#### EXTRACT PROVIDED
****************************************
Manulife Asset Management, a unit of Canada’s largest insurer, is sticking with South Korea’s government bonds on bets the won will strengthen, even after foreign investors cut holdings of the debt by 2.6 trillion won ($2.3 billion) in August, the biggest withdrawals this year.
The company that oversees $37 billion of fixed-income assets is overweight in South Korean notes as the local currency is undervalued relative to the yen, a boon for the nation’s exports, and yields are attractive, Endre Pedersen, managing director at Manulife Asset, said in an interview yesterday. Korean securities accounted for 14.2 percent of Manulife’s Asia Total Return Bond Strategy fund as of July 31, up from 13.6 percent a month earlier, according to the company’s website. Pedersen said holdings haven’t changed much since.
“The currency is cheap relative to the yen,” said Singapore-based Pedersen at Manulife Asset, a unit of Canada’s Manulife Financial Corp. “We are looking at the debt from a rate perspective, the currency and credit. South Korea is ticking all these boxes.”
Manulife remains bullish on South Korean debt as analysts surveyed by Bloomberg predict the won will advance 6 percent against the dollar by the end of September 2013, the most among Asia’s 11 major currencies after dropping 3.9 percent in the past year compared with a 0.6 percent depreciation in the yen. Overseas funds’ holdings of Korean notes decreased as 2.8 trillion won of securities held by foreigners matured and a bond-market rally encouraged investors to lock in profits, the Financial Supervisory Service said in a statement on Sept. 5.
****************************************
#### Screen element location records
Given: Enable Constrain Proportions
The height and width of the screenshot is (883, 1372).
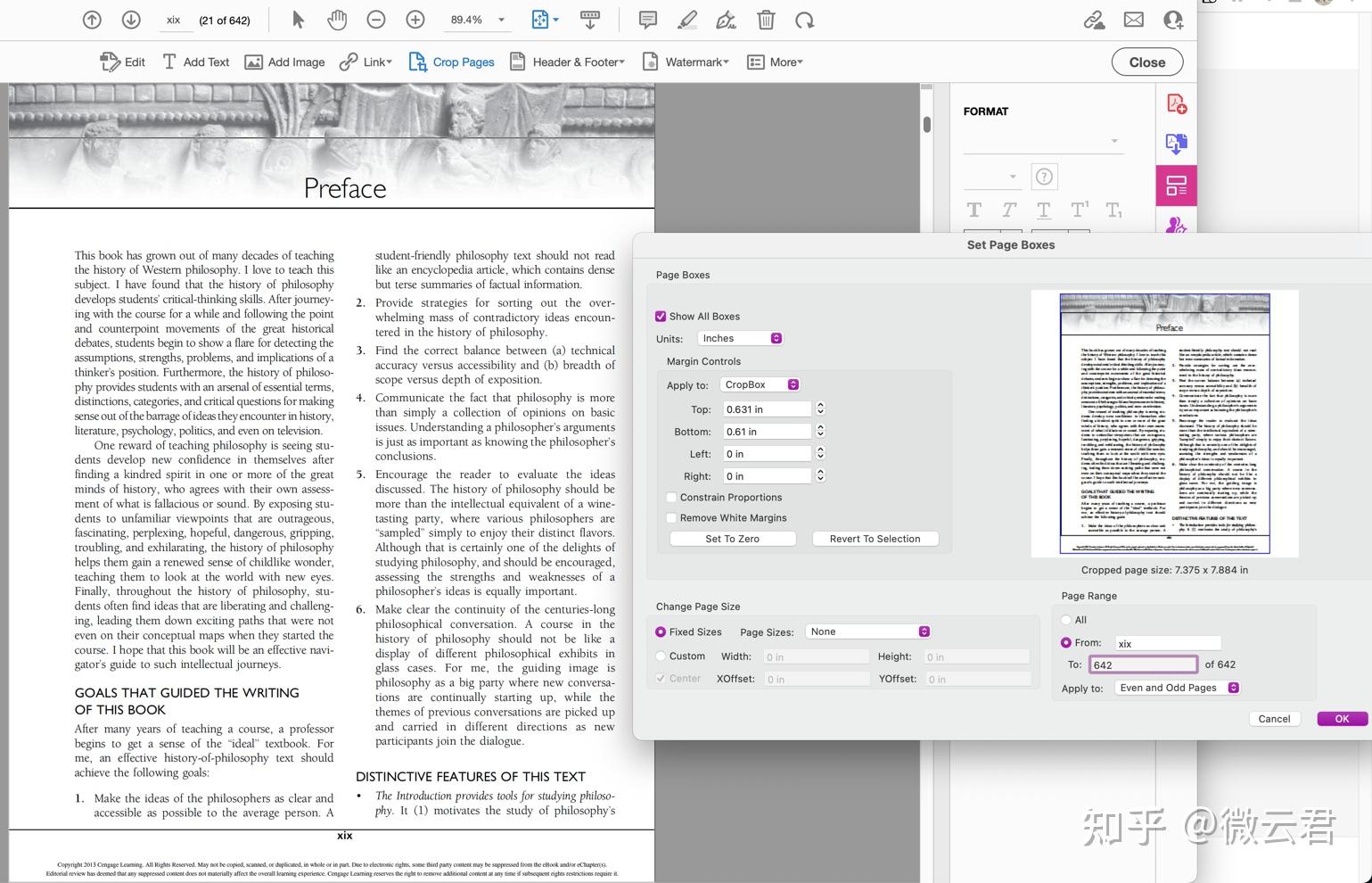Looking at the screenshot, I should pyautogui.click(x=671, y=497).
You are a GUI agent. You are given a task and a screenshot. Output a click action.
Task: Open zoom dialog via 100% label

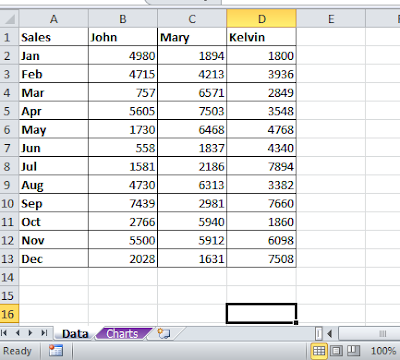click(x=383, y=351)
****************************************
#### WHAT THE TASK REQUIRES
Retype the article above on Manulife and South Korean government bonds word for word, from start to finish.

#### FINAL RESULT
Manulife Asset Management, a unit of Canada’s largest insurer, is sticking with South Korea’s government bonds on bets the won will strengthen, even after foreign investors cut holdings of the debt by 2.6 trillion won ($2.3 billion) in August, the biggest withdrawals this year.
The company that oversees $37 billion of fixed-income assets is overweight in South Korean notes as the local currency is undervalued relative to the yen, a boon for the nation’s exports, and yields are attractive, Endre Pedersen, managing director at Manulife Asset, said in an interview yesterday. Korean securities accounted for 14.2 percent of Manulife’s Asia Total Return Bond Strategy fund as of July 31, up from 13.6 percent a month earlier, according to the company’s website. Pedersen said holdings haven’t changed much since.
“The currency is cheap relative to the yen,” said Singapore-based Pedersen at Manulife Asset, a unit of Canada’s Manulife Financial Corp. “We are looking at the debt from a rate perspective, the currency and credit. South Korea is ticking all these boxes.”
Manulife remains bullish on South Korean debt as analysts surveyed by Bloomberg predict the won will advance 6 percent against the dollar by the end of September 2013, the most among Asia’s 11 major currencies after dropping 3.9 percent in the past year compared with a 0.6 percent depreciation in the yen. Overseas funds’ holdings of Korean notes decreased as 2.8 trillion won of securities held by foreigners matured and a bond-market rally encouraged investors to lock in profits, the Financial Supervisory Service said in a statement on Sept. 5.